Frequency response of aspect ratio change (20 robots, \(\eta = 5\))

We changed the viscosity of the robots from \(\eta =20\) to \(\eta = 5\). Fig. 7 shows the frequency responses. The characteristic waveform of the original system (without CBF) moved to a higher frequency, approximately at 2 rad/s. In case 3, \(\gamma <2\) resulted in different shapes of the response curves from the original one, yet \(\gamma <1\) did in Case 1 and 2.

In Case 3, as in Cases 1 and 2, we can design the CBF that maintains the frequency responses by choosing the \(\gamma \) larger than the peak frequency of the original responses (2 rad/s). Therefore, the design for the range of \(\gamma \) applies even when parameters in the robot model, such as viscosity \(\eta \), changes.

According to the simulation results in Case 1, 2, and 3, we verified that the proposed method surely kept the safe distance and the original property of the frequency response to the external forces. However, it must be noted that the design of the parameter \(\gamma \) is crucial. When the mass m or viscosity \(\eta \) in the robot model gets smaller, the peak frequency of the original system is increase.

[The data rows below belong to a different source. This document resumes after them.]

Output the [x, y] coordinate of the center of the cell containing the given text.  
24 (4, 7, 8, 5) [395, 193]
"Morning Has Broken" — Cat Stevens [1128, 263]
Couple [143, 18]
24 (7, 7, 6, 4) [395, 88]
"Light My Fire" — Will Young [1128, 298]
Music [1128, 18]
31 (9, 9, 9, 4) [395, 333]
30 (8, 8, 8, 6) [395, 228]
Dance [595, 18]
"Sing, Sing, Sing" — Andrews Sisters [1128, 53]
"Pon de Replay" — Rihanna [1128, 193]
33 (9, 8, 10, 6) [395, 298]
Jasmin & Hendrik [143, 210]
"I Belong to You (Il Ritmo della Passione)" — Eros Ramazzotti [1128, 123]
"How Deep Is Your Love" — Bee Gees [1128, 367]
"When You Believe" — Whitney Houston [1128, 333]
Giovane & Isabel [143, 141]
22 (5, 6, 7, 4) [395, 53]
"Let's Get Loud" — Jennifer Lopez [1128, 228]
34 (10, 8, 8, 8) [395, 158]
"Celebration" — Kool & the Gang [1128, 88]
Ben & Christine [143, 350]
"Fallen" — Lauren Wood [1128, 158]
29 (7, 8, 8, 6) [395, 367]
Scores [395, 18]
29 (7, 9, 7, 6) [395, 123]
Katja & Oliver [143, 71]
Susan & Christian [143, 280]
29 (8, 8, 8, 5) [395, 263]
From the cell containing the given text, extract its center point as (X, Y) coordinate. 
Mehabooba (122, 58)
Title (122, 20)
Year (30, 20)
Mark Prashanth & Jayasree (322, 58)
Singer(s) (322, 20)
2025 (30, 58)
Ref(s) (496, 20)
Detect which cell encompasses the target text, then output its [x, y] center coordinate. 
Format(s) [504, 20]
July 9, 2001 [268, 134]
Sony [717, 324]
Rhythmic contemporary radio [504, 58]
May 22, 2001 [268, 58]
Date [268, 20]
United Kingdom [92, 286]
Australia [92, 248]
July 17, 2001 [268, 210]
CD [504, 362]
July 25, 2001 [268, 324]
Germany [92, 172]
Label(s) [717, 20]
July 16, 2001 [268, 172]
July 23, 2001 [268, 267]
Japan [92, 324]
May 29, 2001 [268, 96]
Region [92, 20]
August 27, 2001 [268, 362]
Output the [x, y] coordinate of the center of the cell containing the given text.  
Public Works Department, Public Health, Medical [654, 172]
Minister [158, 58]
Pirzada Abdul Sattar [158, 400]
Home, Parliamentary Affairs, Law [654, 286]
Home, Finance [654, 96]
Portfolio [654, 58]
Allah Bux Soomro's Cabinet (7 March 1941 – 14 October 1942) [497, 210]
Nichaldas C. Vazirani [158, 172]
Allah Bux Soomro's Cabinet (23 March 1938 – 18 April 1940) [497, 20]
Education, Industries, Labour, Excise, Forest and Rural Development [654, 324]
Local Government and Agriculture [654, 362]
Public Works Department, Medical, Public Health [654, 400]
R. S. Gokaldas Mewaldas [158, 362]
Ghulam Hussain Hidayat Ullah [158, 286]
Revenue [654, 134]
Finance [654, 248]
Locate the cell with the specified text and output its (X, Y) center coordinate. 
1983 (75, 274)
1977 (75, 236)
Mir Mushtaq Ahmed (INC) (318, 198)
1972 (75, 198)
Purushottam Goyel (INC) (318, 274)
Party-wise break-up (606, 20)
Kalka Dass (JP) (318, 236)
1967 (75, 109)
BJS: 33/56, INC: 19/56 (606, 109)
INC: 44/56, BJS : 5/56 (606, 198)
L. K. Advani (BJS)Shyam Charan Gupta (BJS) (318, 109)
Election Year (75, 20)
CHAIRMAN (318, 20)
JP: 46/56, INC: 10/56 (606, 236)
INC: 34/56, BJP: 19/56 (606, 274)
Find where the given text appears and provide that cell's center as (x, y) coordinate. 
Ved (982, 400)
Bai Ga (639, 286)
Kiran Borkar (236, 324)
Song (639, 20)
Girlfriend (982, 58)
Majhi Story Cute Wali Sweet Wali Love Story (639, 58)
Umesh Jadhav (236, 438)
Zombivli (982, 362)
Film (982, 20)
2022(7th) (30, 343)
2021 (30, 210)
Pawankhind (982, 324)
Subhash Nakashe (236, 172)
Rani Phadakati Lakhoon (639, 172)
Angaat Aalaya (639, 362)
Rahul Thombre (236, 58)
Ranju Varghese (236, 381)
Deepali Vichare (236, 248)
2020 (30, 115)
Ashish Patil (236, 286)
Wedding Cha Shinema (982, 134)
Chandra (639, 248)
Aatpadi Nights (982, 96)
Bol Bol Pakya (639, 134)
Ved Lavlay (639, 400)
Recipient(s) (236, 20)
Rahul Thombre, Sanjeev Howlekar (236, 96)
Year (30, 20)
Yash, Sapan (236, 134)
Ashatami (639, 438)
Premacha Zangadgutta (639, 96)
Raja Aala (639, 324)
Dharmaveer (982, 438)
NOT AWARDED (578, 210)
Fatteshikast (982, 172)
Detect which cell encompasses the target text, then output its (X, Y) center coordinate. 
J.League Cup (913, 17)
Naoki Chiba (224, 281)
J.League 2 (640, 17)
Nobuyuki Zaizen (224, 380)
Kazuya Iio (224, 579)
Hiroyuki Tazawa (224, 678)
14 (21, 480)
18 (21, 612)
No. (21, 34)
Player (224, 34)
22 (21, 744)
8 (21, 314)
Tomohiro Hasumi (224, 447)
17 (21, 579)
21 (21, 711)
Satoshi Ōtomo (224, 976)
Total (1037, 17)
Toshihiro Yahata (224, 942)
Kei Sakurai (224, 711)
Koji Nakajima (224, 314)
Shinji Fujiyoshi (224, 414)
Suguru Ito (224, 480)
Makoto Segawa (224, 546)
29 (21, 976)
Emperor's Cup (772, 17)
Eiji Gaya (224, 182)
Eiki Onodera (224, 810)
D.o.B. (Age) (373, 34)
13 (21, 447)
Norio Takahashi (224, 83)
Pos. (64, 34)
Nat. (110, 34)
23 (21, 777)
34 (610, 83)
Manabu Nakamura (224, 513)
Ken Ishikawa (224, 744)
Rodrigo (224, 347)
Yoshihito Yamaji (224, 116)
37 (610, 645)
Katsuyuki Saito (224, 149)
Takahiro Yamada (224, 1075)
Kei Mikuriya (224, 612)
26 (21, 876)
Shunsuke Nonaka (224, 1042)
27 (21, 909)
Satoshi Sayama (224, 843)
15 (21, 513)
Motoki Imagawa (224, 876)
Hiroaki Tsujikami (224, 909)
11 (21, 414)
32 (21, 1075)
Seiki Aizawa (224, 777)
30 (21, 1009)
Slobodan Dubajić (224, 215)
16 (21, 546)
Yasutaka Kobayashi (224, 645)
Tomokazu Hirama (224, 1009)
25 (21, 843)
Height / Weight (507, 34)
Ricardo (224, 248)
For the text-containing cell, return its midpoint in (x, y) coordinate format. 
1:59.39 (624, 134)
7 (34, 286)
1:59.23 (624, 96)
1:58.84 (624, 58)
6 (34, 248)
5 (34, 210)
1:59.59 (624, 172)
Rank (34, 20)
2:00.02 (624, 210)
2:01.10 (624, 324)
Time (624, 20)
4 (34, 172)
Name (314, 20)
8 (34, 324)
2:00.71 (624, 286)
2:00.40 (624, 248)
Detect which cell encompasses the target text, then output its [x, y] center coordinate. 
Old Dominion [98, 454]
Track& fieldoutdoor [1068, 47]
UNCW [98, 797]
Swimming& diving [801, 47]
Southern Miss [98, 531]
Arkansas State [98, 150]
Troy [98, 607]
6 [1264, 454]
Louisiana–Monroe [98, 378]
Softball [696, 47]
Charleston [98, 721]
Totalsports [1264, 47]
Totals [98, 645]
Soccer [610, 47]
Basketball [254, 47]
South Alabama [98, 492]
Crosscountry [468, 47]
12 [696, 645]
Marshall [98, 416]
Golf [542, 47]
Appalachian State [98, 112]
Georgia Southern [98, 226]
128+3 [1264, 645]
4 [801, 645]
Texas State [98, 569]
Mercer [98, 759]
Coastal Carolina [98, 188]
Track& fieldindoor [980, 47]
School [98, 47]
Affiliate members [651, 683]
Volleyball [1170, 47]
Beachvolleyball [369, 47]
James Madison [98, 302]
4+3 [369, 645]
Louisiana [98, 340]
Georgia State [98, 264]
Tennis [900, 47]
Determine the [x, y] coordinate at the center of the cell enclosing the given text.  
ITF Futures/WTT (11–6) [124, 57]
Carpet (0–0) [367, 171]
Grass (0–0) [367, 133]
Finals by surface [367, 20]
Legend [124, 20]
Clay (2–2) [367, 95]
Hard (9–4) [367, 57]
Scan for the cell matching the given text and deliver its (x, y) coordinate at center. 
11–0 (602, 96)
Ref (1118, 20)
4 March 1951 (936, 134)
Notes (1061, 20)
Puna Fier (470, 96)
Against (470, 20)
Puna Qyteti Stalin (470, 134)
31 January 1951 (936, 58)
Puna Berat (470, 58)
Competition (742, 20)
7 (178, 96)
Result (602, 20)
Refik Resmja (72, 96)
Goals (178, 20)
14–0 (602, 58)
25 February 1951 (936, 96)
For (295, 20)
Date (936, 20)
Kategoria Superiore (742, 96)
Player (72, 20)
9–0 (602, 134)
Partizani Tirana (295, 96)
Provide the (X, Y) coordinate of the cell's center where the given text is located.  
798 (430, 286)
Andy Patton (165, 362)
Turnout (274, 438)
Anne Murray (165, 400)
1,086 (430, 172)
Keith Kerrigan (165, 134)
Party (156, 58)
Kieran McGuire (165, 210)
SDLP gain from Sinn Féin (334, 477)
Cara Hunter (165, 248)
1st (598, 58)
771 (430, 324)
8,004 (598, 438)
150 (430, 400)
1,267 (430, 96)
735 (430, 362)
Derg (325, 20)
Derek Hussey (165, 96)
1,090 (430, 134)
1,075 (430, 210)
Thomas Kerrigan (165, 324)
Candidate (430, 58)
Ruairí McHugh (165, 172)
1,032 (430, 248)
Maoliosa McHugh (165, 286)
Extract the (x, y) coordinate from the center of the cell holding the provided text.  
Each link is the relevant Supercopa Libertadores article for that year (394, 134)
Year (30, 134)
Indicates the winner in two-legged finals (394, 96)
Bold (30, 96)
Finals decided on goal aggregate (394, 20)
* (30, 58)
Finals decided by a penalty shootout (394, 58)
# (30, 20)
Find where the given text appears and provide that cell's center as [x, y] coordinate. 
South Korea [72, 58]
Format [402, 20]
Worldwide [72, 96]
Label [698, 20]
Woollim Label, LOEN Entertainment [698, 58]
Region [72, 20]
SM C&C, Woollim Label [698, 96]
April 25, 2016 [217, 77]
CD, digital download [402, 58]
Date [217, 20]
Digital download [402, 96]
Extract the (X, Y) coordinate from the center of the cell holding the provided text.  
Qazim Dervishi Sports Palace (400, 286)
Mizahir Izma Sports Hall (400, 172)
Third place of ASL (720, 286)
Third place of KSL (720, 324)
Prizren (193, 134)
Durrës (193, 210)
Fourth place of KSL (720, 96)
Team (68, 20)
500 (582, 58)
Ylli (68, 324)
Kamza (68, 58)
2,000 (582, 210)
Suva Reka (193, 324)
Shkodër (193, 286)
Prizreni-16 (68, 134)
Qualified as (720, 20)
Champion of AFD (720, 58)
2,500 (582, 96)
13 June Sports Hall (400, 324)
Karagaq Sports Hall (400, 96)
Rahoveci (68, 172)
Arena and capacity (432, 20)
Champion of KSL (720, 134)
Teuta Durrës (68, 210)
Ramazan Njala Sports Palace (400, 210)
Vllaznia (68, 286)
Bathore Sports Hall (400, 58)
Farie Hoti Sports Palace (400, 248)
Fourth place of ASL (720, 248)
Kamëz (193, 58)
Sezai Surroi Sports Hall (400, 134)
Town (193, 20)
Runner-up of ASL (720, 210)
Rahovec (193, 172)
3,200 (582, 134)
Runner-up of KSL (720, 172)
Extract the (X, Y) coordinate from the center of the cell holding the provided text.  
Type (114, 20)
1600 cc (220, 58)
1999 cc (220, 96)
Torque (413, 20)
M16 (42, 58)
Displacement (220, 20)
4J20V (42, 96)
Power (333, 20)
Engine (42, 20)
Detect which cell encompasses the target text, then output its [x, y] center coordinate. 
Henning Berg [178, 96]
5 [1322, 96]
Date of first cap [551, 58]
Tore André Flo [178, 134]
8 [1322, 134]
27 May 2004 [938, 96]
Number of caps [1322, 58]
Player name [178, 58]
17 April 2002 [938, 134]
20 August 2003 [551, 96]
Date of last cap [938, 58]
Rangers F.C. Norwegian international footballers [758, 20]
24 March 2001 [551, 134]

It requires a larger lower limit of \(\gamma \).

When the control period \(T_c\) is larger, upper limit of the \(\gamma \) decreases to avoid vibration and guarantee collision-freeness. The range of feasible \(\gamma \) depends the parameters of the robot model. We need to pay attention to design \(\gamma \) to achieve both collision-freeness and deformability.

5 Conclusions

In this study, we implemented the CBF to a robotic swarm that is composed of autonomous mobile robots. Although CBF theoretically guarantees collision-freeness, it can limit the motion of the robots. This reduces the deformability of the entire shape of the swarm. Deformability is quite important for adaptive behaviors in obstacle regions. By analyzing the response of the original system and the CBF system, we can obtain a feasible range of a parameter that facilitate the retention of the original deformability while guaranteeing safe distance. Through verifications by the simulations, we believe that the results contribute to the designing of appropriate constraints in swarm models.

In future, we will investigate the influence of inequality constraints, such as CBF, on the swarm in the performance of actual tasks. When the robots are dense (distances among robots are small), the CBF constraints for collision avoidance become more severe. In such a case, the decentralized constraints in this paper do not guarantee the existence of a quadratic programming solution. It is necessary to modify the method to decentralize the CBF constraints.